Pablo had no sense of irony.

“After breakfast, we will talk about your campaign. Would you like to shoot a zebra to work up an appetite?”

“Thanks, but no. I enjoy animals more while they’re alive.”

“I understand. They are beautiful creatures, no? Don’t worry, we have other targets.”

I pictured kidnapped members of a rival cartel. Missy may have, too, because she said, “To tell you the truth, I’m famished. Let’s eat.”

An hour later, Pablo brought up the reason he invited her. “As you know, I am interested in Chaos, Missy. I’d like to see you become governor.”

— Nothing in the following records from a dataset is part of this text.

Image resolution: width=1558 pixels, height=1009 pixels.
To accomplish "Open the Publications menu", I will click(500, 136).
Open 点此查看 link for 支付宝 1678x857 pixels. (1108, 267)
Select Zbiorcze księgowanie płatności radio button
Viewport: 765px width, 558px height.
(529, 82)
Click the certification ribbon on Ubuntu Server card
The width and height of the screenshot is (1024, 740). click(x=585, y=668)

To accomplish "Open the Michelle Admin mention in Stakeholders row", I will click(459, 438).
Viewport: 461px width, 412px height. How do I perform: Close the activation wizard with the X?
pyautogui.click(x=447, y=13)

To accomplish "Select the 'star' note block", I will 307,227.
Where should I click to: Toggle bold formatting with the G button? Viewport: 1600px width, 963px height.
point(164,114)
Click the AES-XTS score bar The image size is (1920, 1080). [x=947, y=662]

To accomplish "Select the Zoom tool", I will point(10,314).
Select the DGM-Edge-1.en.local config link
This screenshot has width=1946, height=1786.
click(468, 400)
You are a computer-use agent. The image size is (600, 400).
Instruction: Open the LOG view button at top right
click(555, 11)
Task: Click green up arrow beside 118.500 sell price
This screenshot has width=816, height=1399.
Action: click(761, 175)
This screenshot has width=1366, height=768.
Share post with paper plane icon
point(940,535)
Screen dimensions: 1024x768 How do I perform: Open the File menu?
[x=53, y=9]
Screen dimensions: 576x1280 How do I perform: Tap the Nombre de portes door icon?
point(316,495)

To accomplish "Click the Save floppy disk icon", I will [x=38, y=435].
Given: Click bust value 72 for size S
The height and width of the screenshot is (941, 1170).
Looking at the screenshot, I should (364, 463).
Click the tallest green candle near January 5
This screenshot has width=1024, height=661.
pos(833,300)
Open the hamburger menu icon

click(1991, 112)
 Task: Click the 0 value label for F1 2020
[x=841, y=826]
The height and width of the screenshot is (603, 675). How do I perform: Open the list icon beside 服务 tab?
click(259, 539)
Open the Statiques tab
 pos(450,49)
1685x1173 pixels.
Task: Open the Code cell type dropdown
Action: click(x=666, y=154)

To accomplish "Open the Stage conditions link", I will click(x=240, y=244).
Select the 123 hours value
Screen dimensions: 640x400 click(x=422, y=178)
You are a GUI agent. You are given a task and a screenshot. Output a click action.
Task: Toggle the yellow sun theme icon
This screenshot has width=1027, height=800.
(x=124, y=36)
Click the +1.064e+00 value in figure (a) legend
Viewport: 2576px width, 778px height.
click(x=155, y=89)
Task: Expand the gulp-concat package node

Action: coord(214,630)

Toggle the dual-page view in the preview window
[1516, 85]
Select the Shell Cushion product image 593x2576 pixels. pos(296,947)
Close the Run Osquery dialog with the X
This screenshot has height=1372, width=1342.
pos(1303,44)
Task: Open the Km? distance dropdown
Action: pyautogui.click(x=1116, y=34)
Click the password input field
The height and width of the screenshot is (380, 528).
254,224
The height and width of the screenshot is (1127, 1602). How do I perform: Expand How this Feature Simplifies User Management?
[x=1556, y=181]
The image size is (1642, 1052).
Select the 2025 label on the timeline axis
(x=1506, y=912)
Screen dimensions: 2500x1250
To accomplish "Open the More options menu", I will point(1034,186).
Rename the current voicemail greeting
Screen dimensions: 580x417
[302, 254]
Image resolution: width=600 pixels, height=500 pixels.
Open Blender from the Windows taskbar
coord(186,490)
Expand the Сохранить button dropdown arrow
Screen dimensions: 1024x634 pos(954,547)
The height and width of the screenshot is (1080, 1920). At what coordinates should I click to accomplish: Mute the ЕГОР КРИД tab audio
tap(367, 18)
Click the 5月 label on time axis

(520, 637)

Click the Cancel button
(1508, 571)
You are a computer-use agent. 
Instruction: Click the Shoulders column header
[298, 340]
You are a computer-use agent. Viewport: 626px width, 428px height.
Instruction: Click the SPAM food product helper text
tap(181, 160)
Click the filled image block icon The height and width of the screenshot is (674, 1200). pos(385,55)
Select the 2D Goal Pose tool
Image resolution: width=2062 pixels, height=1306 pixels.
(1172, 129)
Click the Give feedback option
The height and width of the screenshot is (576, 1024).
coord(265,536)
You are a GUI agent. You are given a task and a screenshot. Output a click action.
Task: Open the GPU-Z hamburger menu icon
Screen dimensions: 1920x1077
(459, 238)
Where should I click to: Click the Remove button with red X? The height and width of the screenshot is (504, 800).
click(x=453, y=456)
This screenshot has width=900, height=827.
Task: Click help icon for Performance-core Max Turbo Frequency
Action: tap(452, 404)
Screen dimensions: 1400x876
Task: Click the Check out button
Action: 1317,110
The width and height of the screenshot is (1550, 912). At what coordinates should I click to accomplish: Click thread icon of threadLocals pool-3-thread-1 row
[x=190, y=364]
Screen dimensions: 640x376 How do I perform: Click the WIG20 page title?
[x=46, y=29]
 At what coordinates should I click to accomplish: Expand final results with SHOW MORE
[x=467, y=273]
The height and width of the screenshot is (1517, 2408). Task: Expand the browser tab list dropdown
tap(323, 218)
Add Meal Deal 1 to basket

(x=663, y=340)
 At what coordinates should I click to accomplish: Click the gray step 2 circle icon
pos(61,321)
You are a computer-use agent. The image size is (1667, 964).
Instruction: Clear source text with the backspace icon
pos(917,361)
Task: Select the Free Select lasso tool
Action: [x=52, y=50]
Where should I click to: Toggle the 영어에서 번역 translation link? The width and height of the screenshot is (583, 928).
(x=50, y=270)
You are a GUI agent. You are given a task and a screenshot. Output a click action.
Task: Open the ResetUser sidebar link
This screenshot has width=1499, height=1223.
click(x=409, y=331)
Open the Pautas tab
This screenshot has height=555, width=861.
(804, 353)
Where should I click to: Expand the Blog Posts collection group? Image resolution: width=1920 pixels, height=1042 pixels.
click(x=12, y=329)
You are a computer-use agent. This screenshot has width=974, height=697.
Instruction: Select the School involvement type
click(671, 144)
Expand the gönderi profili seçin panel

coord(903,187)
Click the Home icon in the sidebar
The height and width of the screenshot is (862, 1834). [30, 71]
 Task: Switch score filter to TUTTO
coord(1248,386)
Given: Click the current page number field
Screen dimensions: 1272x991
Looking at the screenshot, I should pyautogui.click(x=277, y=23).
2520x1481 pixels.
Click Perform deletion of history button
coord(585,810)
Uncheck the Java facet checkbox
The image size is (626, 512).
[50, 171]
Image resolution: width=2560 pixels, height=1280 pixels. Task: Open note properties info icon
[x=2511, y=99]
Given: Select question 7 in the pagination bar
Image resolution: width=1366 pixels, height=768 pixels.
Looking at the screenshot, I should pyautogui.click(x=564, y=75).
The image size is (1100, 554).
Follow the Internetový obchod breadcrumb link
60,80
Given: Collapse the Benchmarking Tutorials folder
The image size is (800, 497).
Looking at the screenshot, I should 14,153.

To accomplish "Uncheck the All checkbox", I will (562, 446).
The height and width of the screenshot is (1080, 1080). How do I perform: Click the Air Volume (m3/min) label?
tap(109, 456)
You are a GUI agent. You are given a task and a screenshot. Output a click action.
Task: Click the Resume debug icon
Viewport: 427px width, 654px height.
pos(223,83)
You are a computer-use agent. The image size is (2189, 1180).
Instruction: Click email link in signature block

“I appreciate that, Pablo. Although I am concerned about your motivation.”

“Ah, yes. And rightly so. The thing is, your territory, Stinky Hollow in particular, is ideal for smuggling contraband.”

“I see that as a blessing and a curse.”

Pablo nodded. “I understand. Things did get a little out of control last year, what with that plane blown from the sky and the two of you involved in a firefight. I don’t imagine you are used to that.”

“You’re right about that. I’m an environmental lawyer, not a bigshot master criminal like you.”

Pablo smiled at the compliment. “Why not be both?”

“Becoming the governor of Chaos is enough for me.”

“You don’t want to be President?”

“I didn’t even want to be governor until recently.”

“I don’t hear a no,” teased Pablo.

Missy smiled. “Your pal Señor Bueno thinks I’d make a good one.”

Pablo poured us each a glass of champagne and proposed a toast. “To our future as presidents!”